As with all gene therapies, durability will be important. Uniqure says that, after talking with regulators, it plans to incorporate FIX activity and bleeding rates at 52 weeks as co-primary endpoints.
|Selected non-oncology presentations at Ash 2020|
|Etranacogene dezaparvovec||Uniqure||First data from ph3 Hope-B trial in haemophilia B||LBA-6|
|Giroctocogene fitelparvovec||Sangamo/Pfizer||Haemophilia A, Alta trial, 11 pts, not clear what the cutoff is||671|
|DTX201/BAY 2599023||Bayer/Ultragenyx||FVIII gene therapy, first-in-human trial, <22mth data||1539|
|CTX001||Crispr/Vertex||2 SCD subjects free of crises at 12mth & 3mth, generating total haemoglobin of ~10g/dl||4|
|Oxbryta||Global Blood||72-week data from pivotal Hope study in SCD||1716|
|FT-4202||Forma Therapeutics||Jul 2020 data cut, 3 SCD patients||679|
|Mitapivat||Agios||Jul 2020 data cut, 9 SCD patients||681|
|RP-L102||Rocket Pharmaceuticals||Fanconi anaemia gene therapy, 2 pts at Aug 2020 data cut; registrational trial under way||674|
|RP-L201||Rocket Pharmaceuticals||LAD-I gene therapy, 2 pts; US filing due 2022||675|
As with many Ash presentations, up-to-date details will only be made available at the meeting itself. In haemophilia A Sangamo and Ultragenyx investors will look for updated results from studies of the gene therapies giroctocogene fitelparvovec and BAY 2599023 respectively.

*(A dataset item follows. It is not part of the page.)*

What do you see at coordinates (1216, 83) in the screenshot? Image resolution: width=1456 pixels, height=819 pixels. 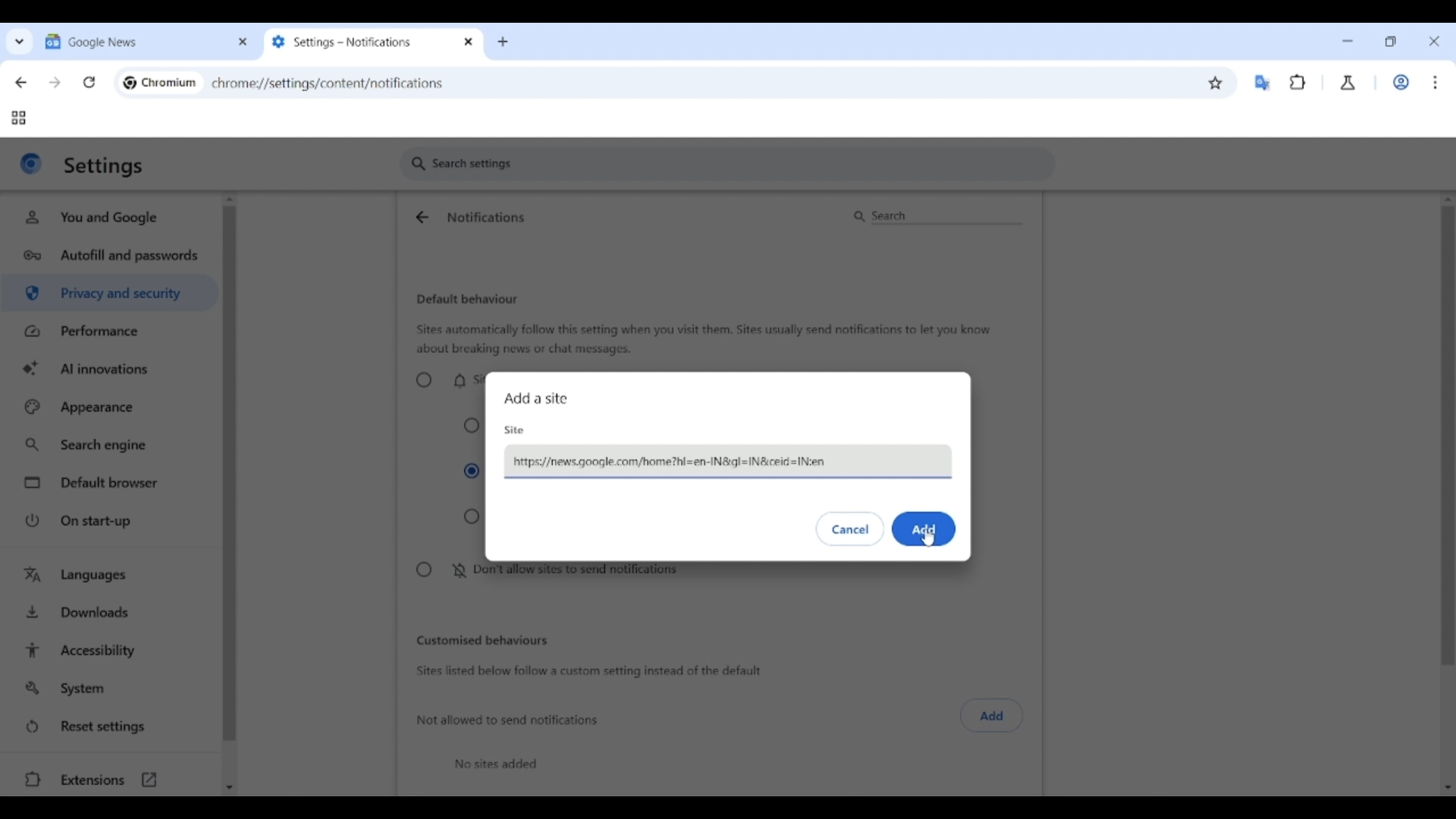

Ash also promises a significant focus on sickle cell disease; Crispr/Vertex’s CTX001 study had already made waves when its abstract was first disclosed, and it is now apparent that it has been selected for presentation at an Ash press briefing too (Ash 2020 preview – early winners and losers, November 6, 2020).
Agios and Forma will present sickle cell data on their duelling pyruvate kinase R activators, mitapivat and FT-4202 respectively. Investors will hope for more data than each abstract’s July 2020 cutoff discloses.
And a relatively little-known gene therapy player, Rocket Pharmaceuticals, will hope to make a splash with data on two rare disease projects, RP-L102 for Fanconi anaemia and RP-L201 for leukocyte adhesion deficiency-I. A poster on the first two patients treated with the former asset had sent Rocket up 63% over the period of last year’s Ash meeting.
Though fund managers’ end-of-year portfolio rationalisations often cause a post-Ash lull some investors will remain hopeful once the meeting gets under way.
Ash 2020 will take place in virtual format on December 5-8.